# ـَتِ اْلـ -ati-l- (third-person feminine singular past verb ending)



## hanne

Hi all,

I started learning Arabic some months ago, and only just started on verbs now, so here's what should be a pretty basic question:

The grammar section of my book puts perfect tense, sing. 3rd person fem., as "rakibat" (as does other sources, so I assume that's correct).

Then in the text part of the same book, we get
لَبِسَتِ البِنْتُ ثِيابَها
(I hope I did the typing right, it should read something like "labisati albintu ...")

Why labisati? Why is that kasra there? (There's a similar case on the next line, so I guess it isn't just a typo.)

The only thing I've seen so far that can trigger an -i would be the dative case, but I don't think that can have anything to do with this.

Thanks!


----------



## AndyRoo

If the verb in the past feminine singular precedes hamzat al-waSl (as is the case here), the sukuun is replaced by a kasra just to make it easier to pronounce.

so it should read: labisati albintu


----------



## hanne

Ok, that makes sense, thank you very much .


----------



## Twinings

[Moderator's Note: Merged with a previous thread]
I've been reading children's stories to learn written Arabic, and I've noticed that verbs referring to feminine nouns end in either a kasra or sukun.
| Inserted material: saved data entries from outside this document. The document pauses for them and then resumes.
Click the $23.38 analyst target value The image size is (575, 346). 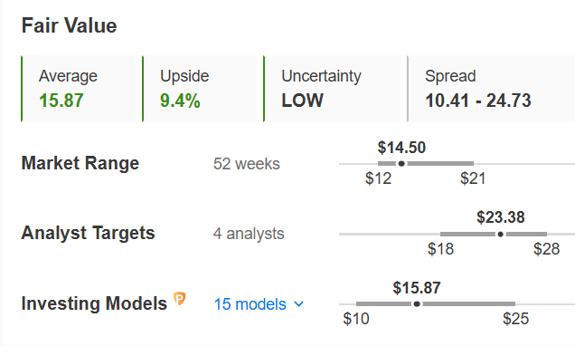[x=501, y=217]
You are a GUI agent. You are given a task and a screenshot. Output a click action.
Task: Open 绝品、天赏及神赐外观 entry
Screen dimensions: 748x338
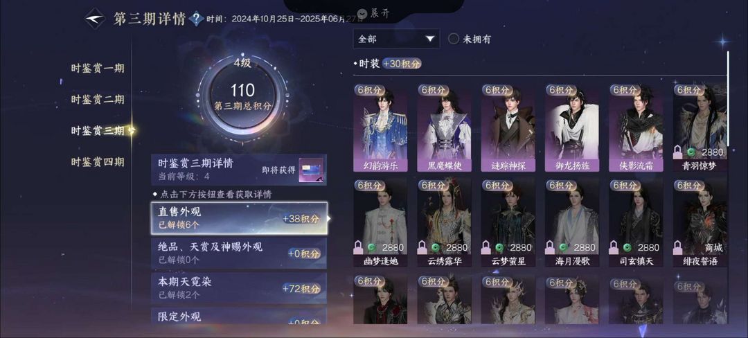tap(239, 253)
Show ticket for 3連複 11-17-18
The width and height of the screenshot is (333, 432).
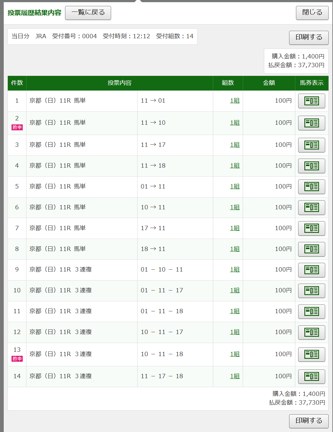click(x=311, y=377)
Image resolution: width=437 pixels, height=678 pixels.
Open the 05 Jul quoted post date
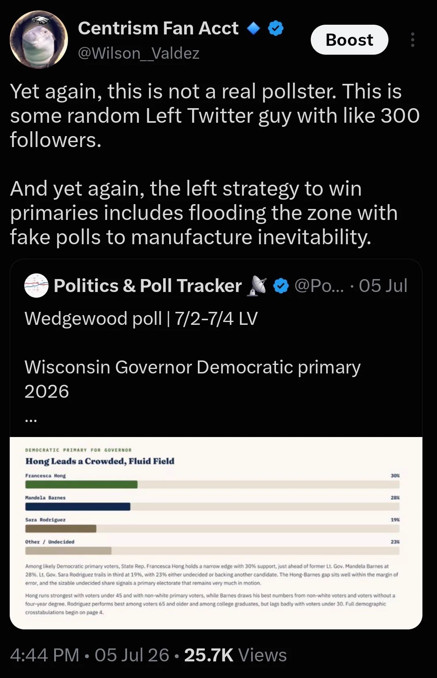383,286
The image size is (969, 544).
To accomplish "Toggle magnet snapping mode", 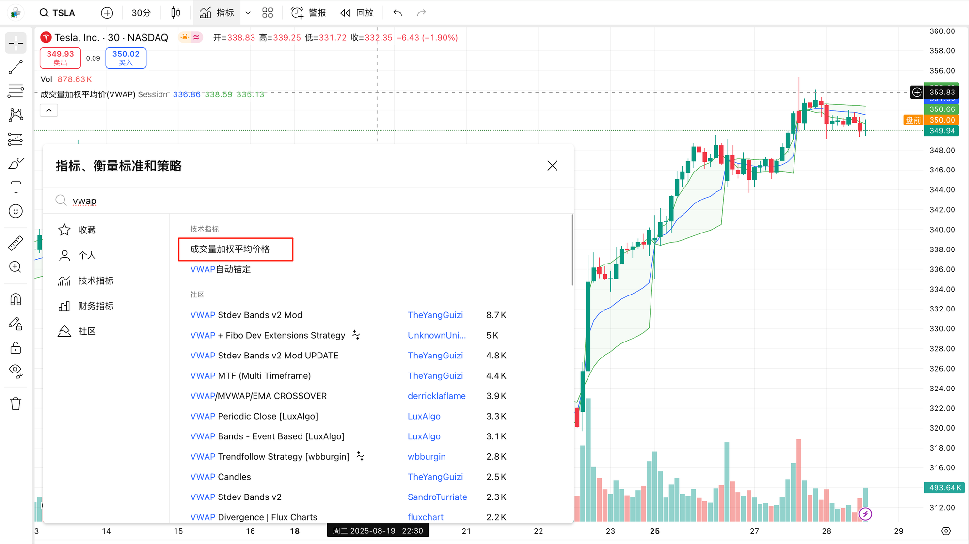I will pos(16,299).
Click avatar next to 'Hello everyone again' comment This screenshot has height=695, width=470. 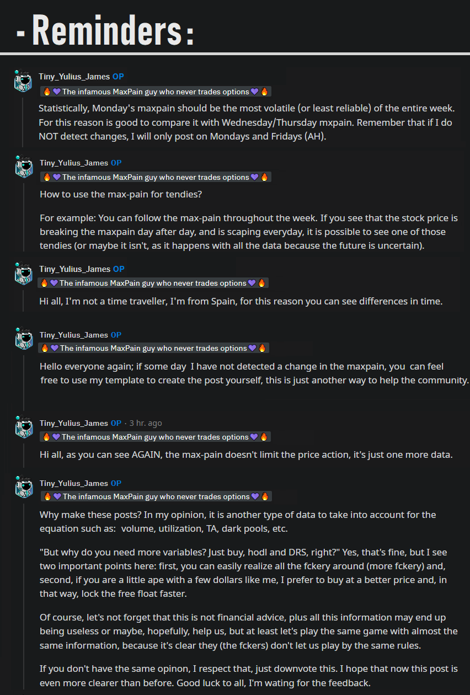click(x=23, y=339)
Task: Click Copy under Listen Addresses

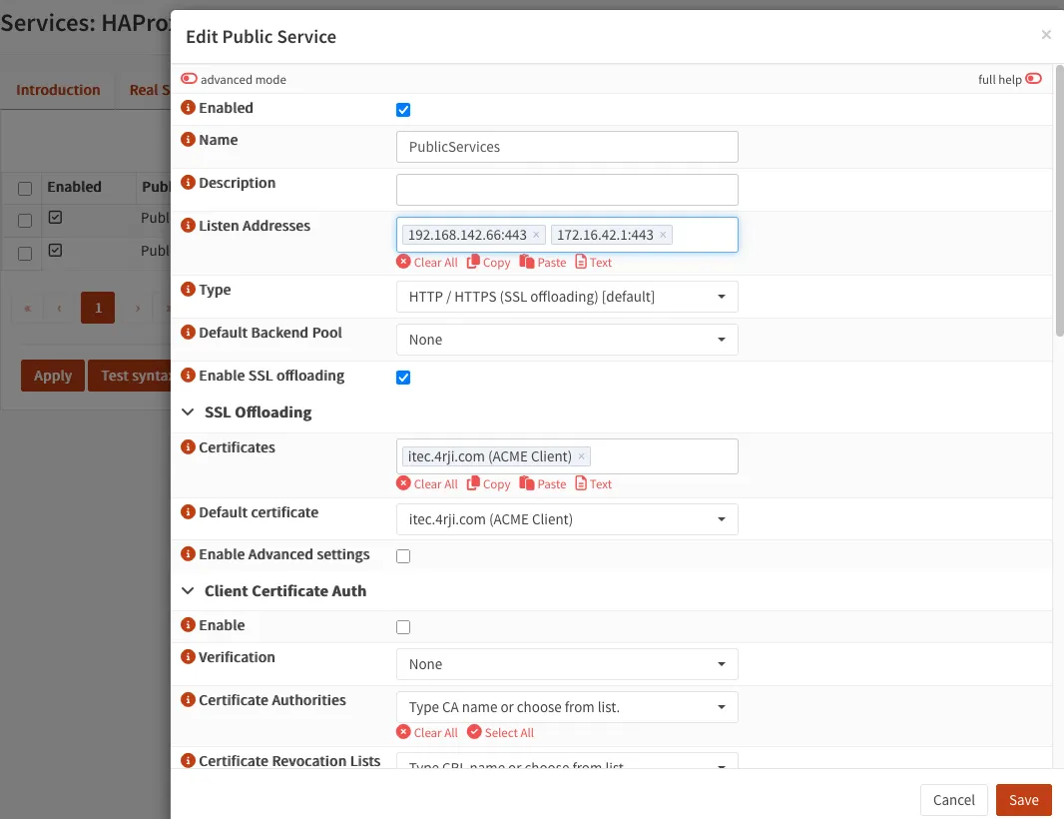Action: click(488, 263)
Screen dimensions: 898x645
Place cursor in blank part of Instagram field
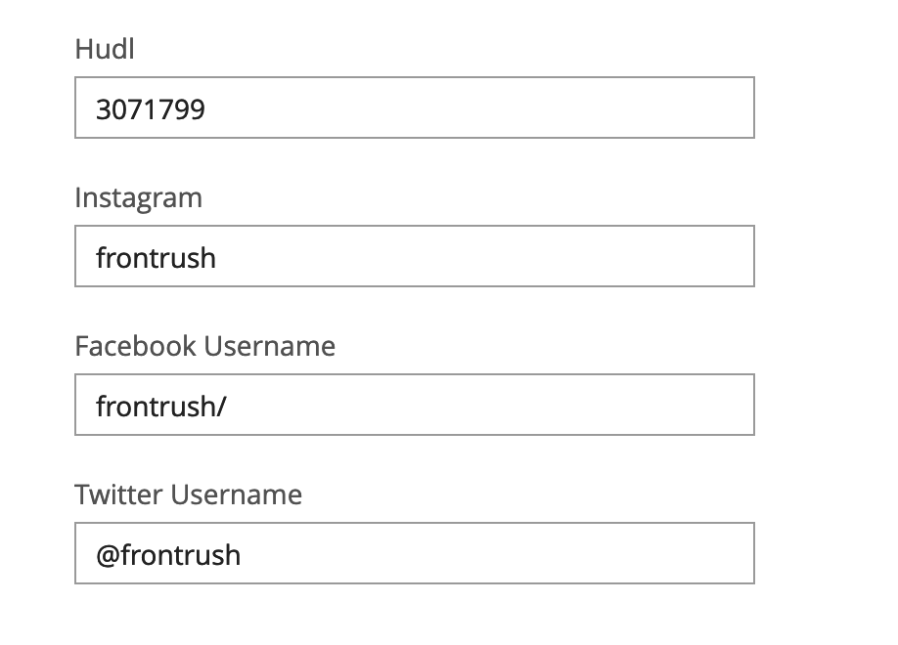coord(487,256)
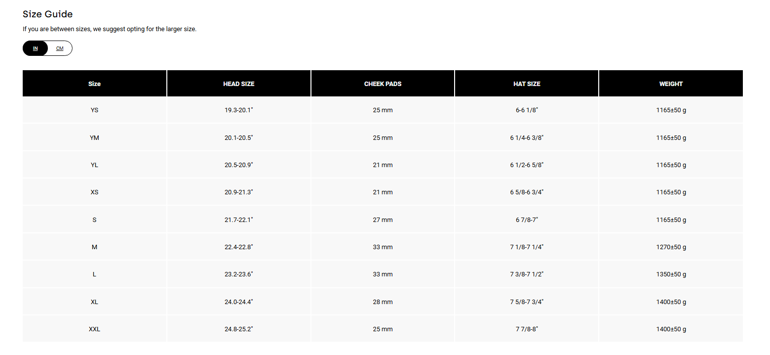The image size is (770, 355).
Task: Click the 27 mm cheek pads cell
Action: pyautogui.click(x=383, y=220)
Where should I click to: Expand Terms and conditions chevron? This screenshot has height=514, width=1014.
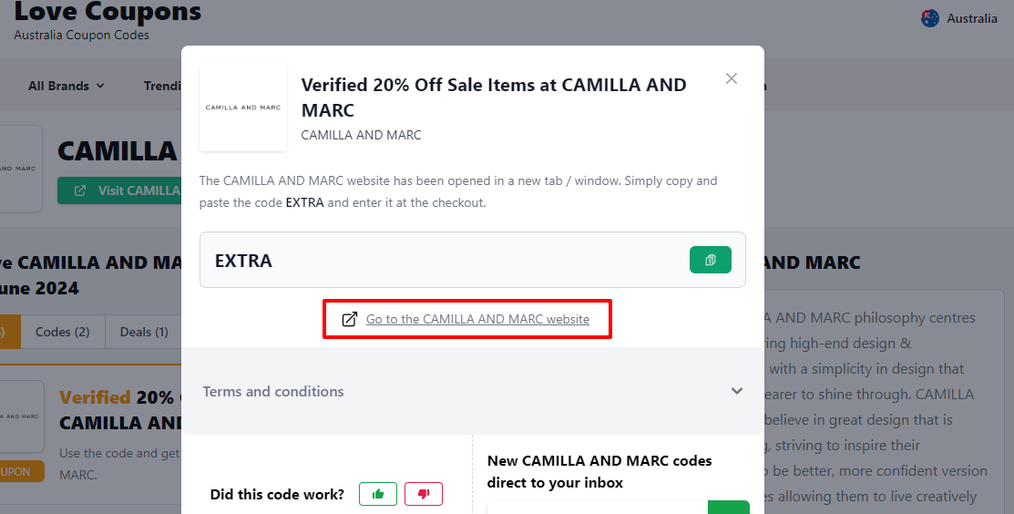(x=737, y=391)
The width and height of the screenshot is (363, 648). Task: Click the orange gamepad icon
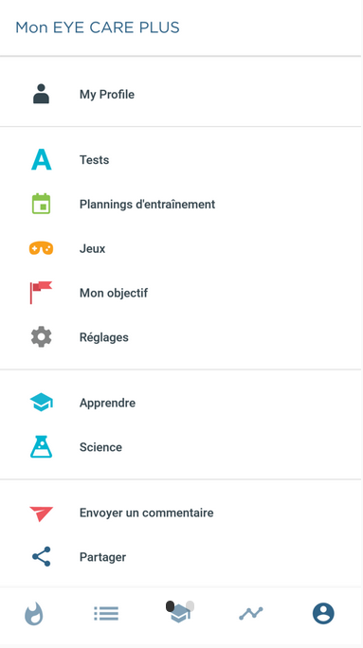click(x=42, y=248)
Is is there a rule that explains the reasoning behind this?


----------



## AndyRoo

Hello,

Can you provide more context?


----------



## abdulwahid

The feminine ت has sukun, but if the first letter in the following word has a sukun then the ت will take a kasrah. 

أكلتْ هِند

أكلتِ البنات


----------



## Twinings

Take ذهبت for example;

In one case it's:

ذَهَبَتْ الْقِطَّتانِ الى البَقَرَتِ لِتَحْقُمَ بَيْنَهُما

And in another it's:

ذَهَبَتِ الْقِطَّتانِ الى الفَرَسِ لِتَقْسِمَ بَيْنَهُما التُفّاحاتِ


----------



## abdulwahid

The second one is correct, because the t is followed by a sukun (the laam in the word al-qittatan)


----------



## Twinings

So the first sentence must be a typo then...


----------



## AndyRoo

Yes, the first is a typo, because the alif in ال loses its vowel if preceded by another word and you can't have 2 sukoons together (the one on the ت and the one on the ل), so the first sukoon becomes a kasra as a helping vowel.


----------



## Arabic Guru

That's right, we call it (التقاء الساكنين)
What about هل أكلتِ الطعام؟ and ذهبتْ رَباب إلى المدرسة


----------



## AndyRoo

Arabic Guru said:


> What about هل أكلتِ الطعام؟ and ذهبتْ رَباب إلى المدرسة



I don't think they contradict what I said, do they?


----------



## Arabic Guru

والحالة  الوحيدة التي تتحرك فيها (تاء التأنيث) تكون من (السكون) إلى (الكسر) إذا :  جاء بعدها حرف ساكن .. نجحَتِ الطالبةُ .. انكسرَتِ الزجاجةُ .. (التقاء  الساكنين)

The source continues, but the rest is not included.